On September 16, the Houthis (Ansar Allah) warned of more strikes on Saudi Arabia’s oil infrastructure. Brigadier General Yahya Sare’e advised foreigners to avoid the areas of Bqaiq and Khurais because they could be attacked again. He also said that Houthi forces will expand their operations against Saudi Arabia until the aggression against Yemen is stopped.

In own turn, Saudi Arabia claimed that Iranian weapons were used in aerial strikes over the weekend that interrupted much of the kingdom’s oil production, and that the attacks were not launched from Yemen. Saudi Arabia provided no evidence to confirm these claims. However, they clearly went in the framework of the US approach of directly blaming Iran.

Earlier, speculations appeared that the attacks on targets in eastern Saudi Arabia may have been launched not from Yemen. The first version of this speculations suggested that drones may have been launched by Iran-allied units of Iraq’s Popular Mobilization Units. Nonetheless, on September 16, US Secretary of State Mike Pompeo stressed that Iraq’s “territory was not used to carry out this attack”.

Watch the video here.

Mainstream media outlets, with help of various ‘anonymous sources’, are now pushing an idea that the strike was delivered by Iran. For instance, ABC News claimed citing “a senior Trump administration official” that “Iran launched nearly a dozen cruise missiles and over 20 drones from its territory”.

The level of tensions came to the level when US President Donald Trump said that the US is “locked and loaded” to respond with a force, waiting for verification of who was responsible and for word from Saudi Arabia on how to proceed.

The Trump administration has previously blamed Iran for the actions of the Houthis. However, so far, satellite images of the strike impact have been the only evidence that the US has released. This barely can serve as a confirmation of the Iranian involvement.

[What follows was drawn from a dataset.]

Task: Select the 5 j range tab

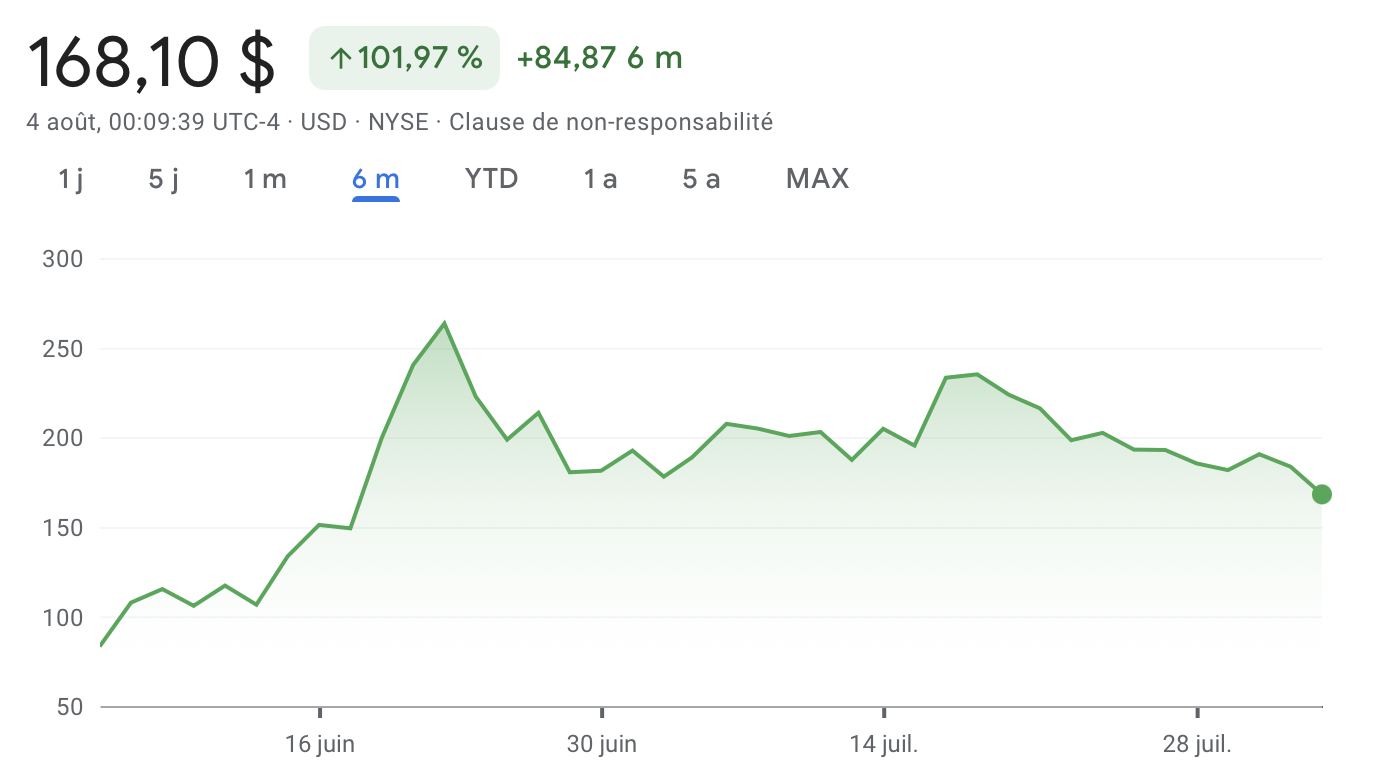Action: tap(163, 179)

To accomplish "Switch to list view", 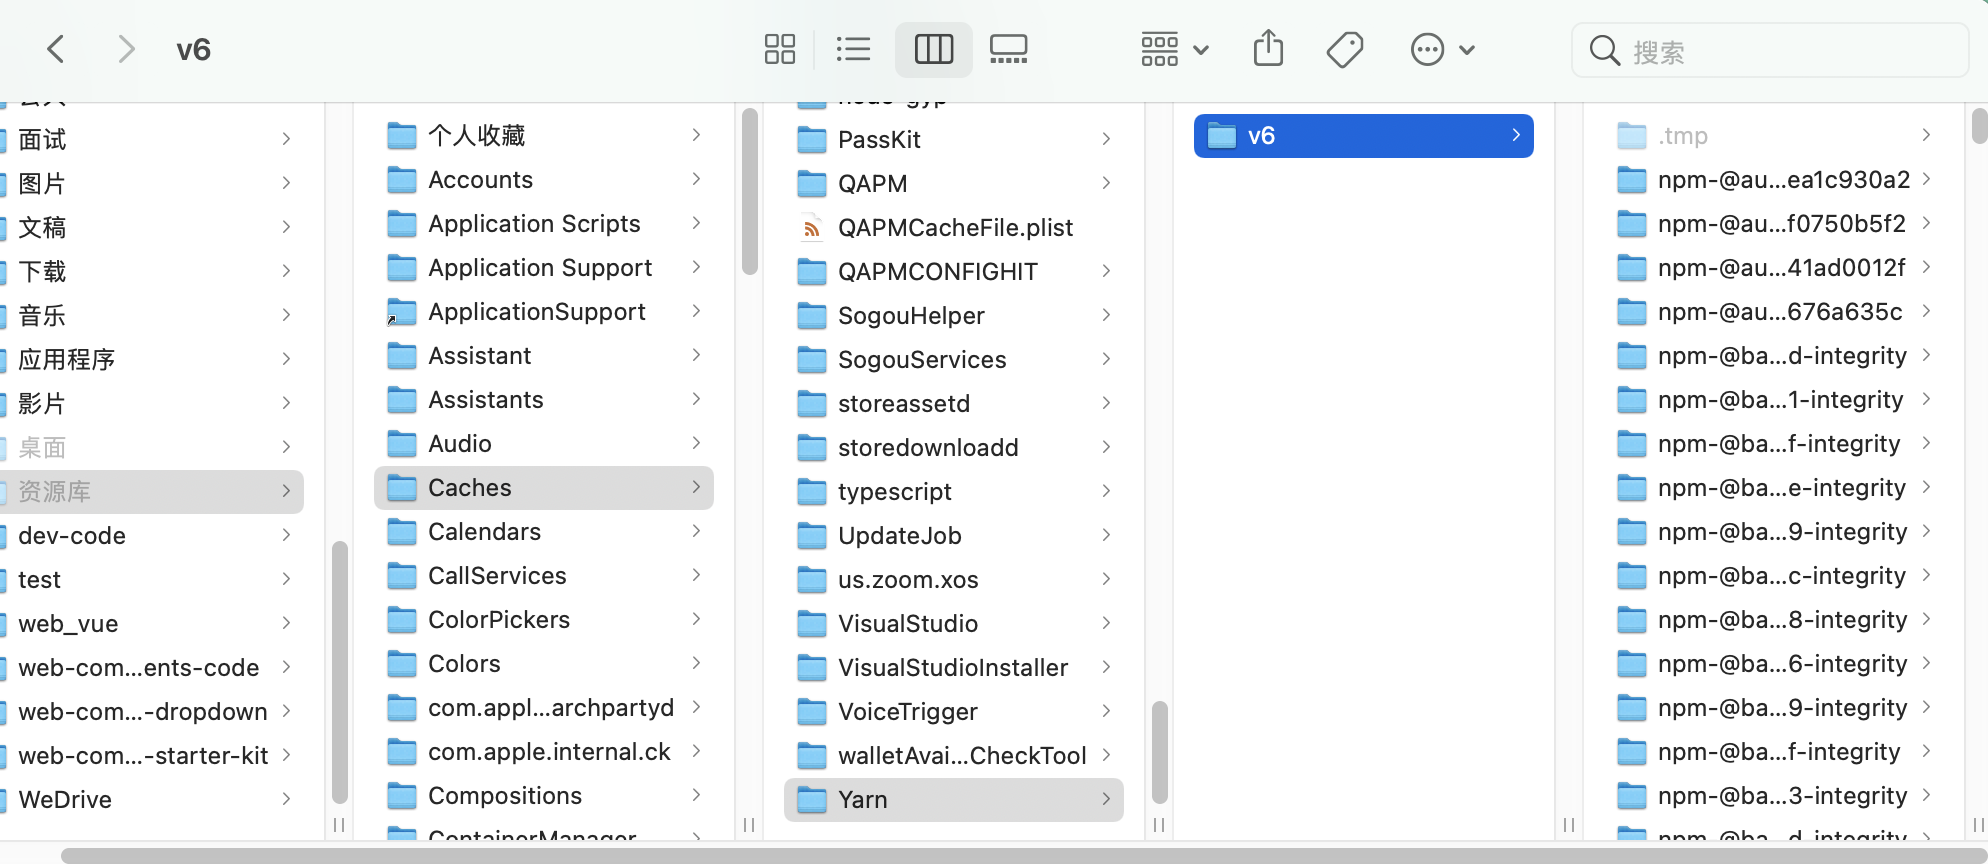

In this light, it would be interesting to look at this situation from another direction. Saudi Arabia currently has very complicated relations with the UAE and Qatar, located much closer to Buqayq and Khurais than Iran or any position of Iranian-backed forces. Furthermore, tensions between the UAE and Saudi Arabia grew to the level when UAE-backed and Saudi-backed forces openly clash in southern Yemen. The Qatari-Saudi relations have also been in a deep crisis since 2017. Therefore, these states have a direct interest in assisting to such a strike or, if we believe in the version that the Houthis were not involved, even delivering it by themselves.